A 82-year-old patient was admitted to the National Center of Surgery.
His condition was severe. He complained about heart palpitations, nausea, squeezing chest pain, shortness of breath. He had a history of myocardial infarction, coronary stenting, ischemic stroke, chronic heart failure.
As we noted above, several years ago the patient had done coronary artery stenting procedure and upon admission, had the signs of AMI (acute myocardial infarction) and cardiogenic shock.
Upon admission to the emergency room, the patient had ventricular fibrillation, which was stabilized with the help of electrical defibrillation, because of unstable hemodynamics it was necessary to start conservative treatment.
The patient immediately received all the necessary consultations, studies, including a computed tomography study with intravenous contrast. Bilateral thromboembolism of the pulmonary artery, an ascending aortic aneurysm, bilateral acute pneumonia was noted. The clinical picture: electrocardiography, echocardiography and laboratory data indicated the presence of AMI (acute myocardial infarction).

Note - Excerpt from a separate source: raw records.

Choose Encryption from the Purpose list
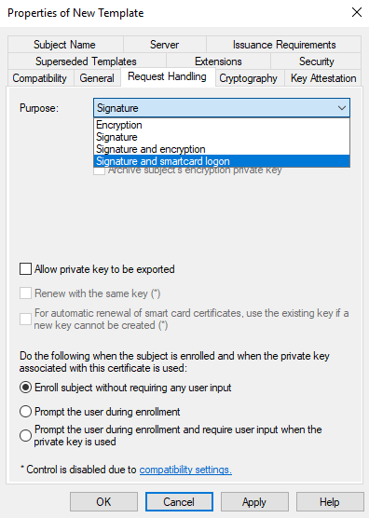The height and width of the screenshot is (518, 369). (222, 125)
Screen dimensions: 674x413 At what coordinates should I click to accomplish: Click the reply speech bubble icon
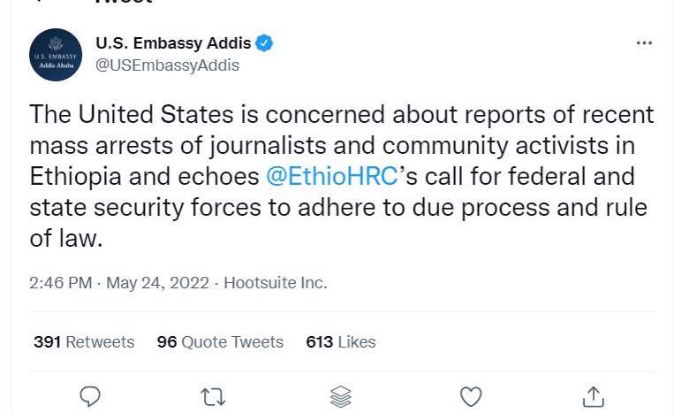[90, 396]
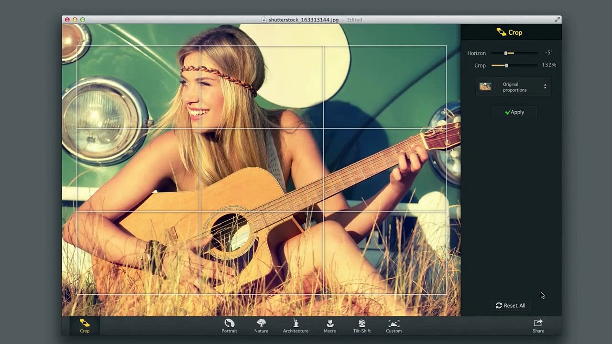Click the aspect ratio thumbnail preview

coord(485,86)
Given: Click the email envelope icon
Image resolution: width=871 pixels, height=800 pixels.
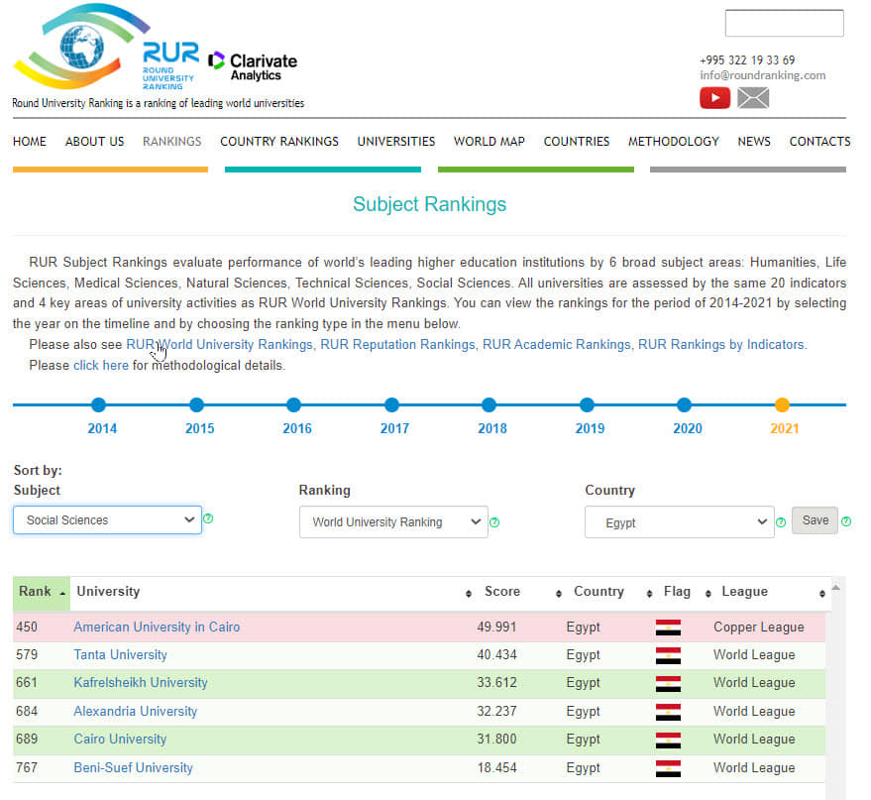Looking at the screenshot, I should [x=753, y=98].
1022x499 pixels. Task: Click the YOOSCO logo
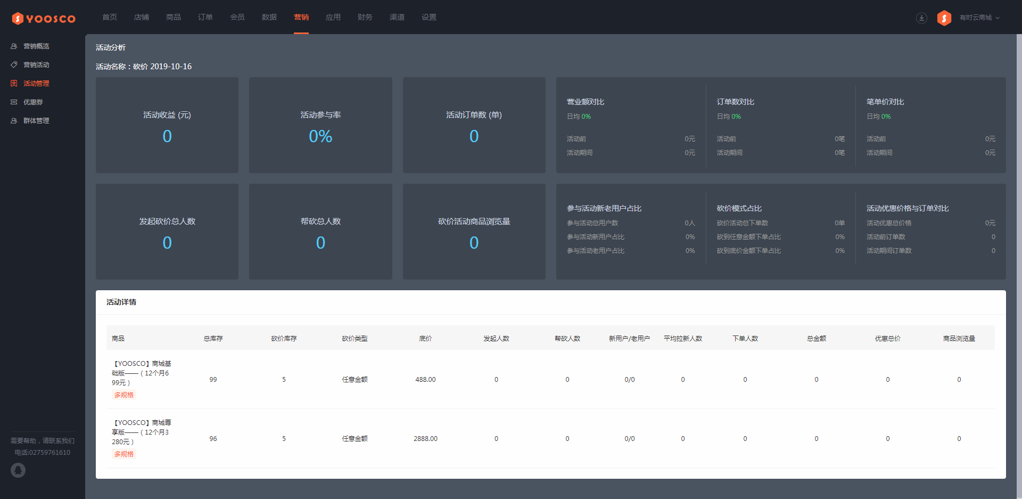click(44, 19)
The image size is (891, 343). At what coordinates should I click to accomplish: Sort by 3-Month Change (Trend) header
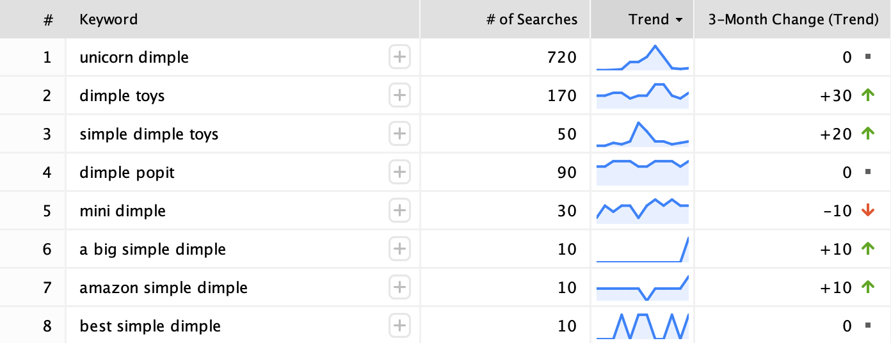click(792, 19)
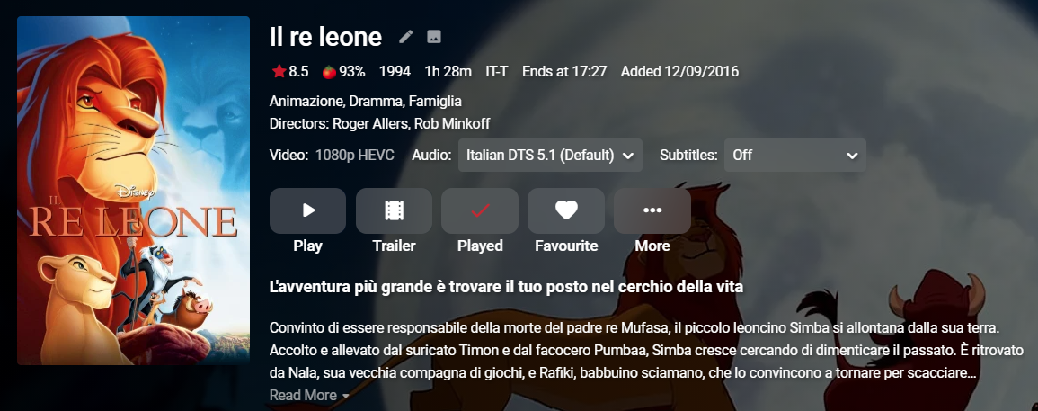The width and height of the screenshot is (1038, 411).
Task: Click the pencil edit metadata icon
Action: tap(406, 37)
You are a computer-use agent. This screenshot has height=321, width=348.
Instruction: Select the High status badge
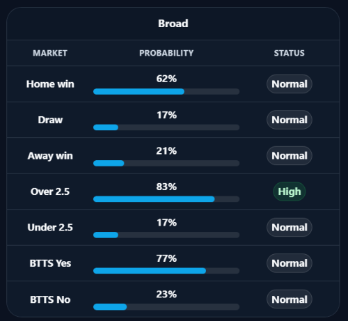[x=290, y=191]
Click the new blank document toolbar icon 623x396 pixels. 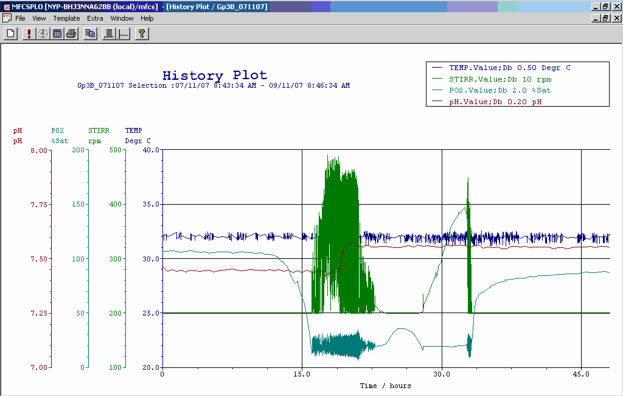click(x=10, y=34)
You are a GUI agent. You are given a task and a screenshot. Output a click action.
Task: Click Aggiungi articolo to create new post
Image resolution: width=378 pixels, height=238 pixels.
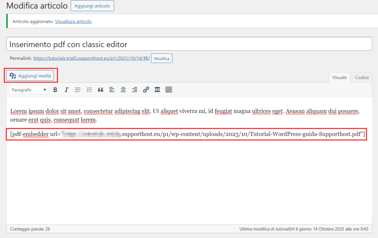[92, 6]
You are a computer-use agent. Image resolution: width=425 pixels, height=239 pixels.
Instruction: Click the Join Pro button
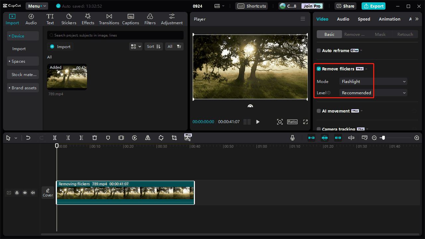(x=312, y=6)
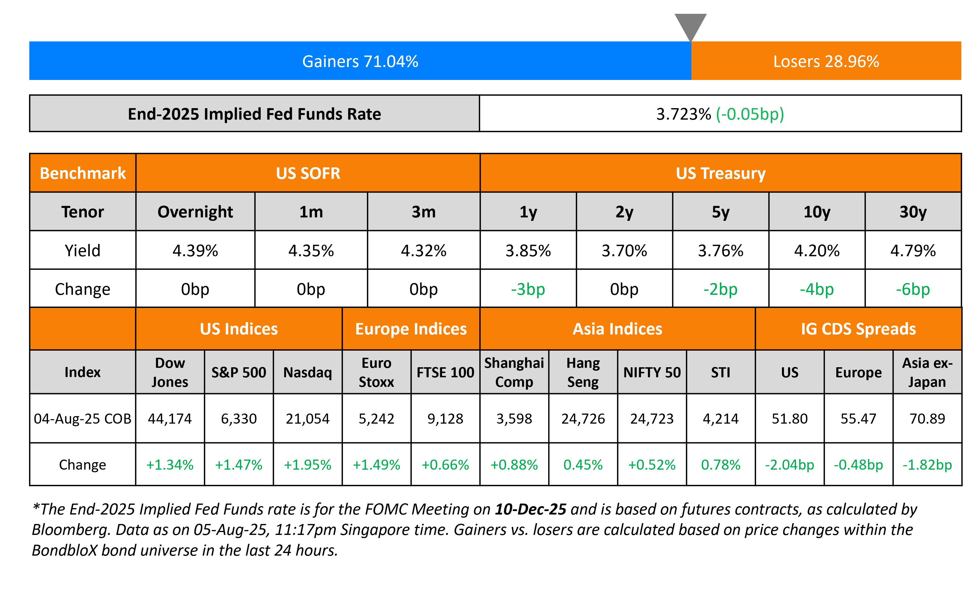
Task: Click the Hang Seng column header
Action: [x=583, y=372]
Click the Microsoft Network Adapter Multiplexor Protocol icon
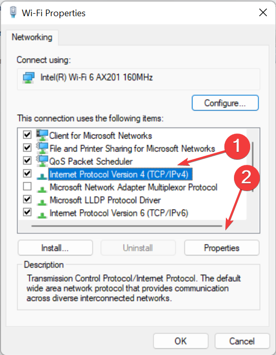The height and width of the screenshot is (355, 276). 42,188
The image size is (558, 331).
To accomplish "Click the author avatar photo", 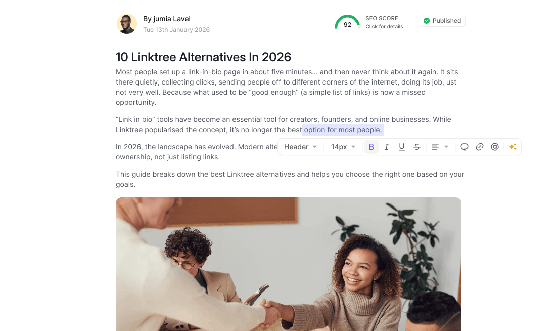I will click(x=127, y=24).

The patient was transferred to the cardiac catheterization laboratory where coronary angiography was performed (coronarography is one of the best methods for detecting cardiovascular injuries. The study shows the location and extent of the narrowing of the coronary artery), which revealed the severe damage to the coronary arteries.
We asked the cardiologist of the National Center of Surgery Rusudan Zaluashvili to talk about this case:
"Several coronary vessels were partially narrowed, some completely closed, for example, the anterior descending artery was diffusely damaged, 50% stenosis was noted. As for the circumflex artery - it was also diffusely damaged, the stenosis of the first marginal branch was 90%. The right coronary artery – occluded proximally. The heart muscle was supplied by the collateral blood flow. Because of his condition, stenting or cardiac surgery was not possible. The treatment continued in the critical care unit, where he received a full course of intensive therapy. We stabilized the blood pressure, stopped inotropic agents, and the patient was transferred to the ward of the cardiology department, from where he was discharged in a few days with appropriate recommendations and prescriptions, "said Dr. Rusudan.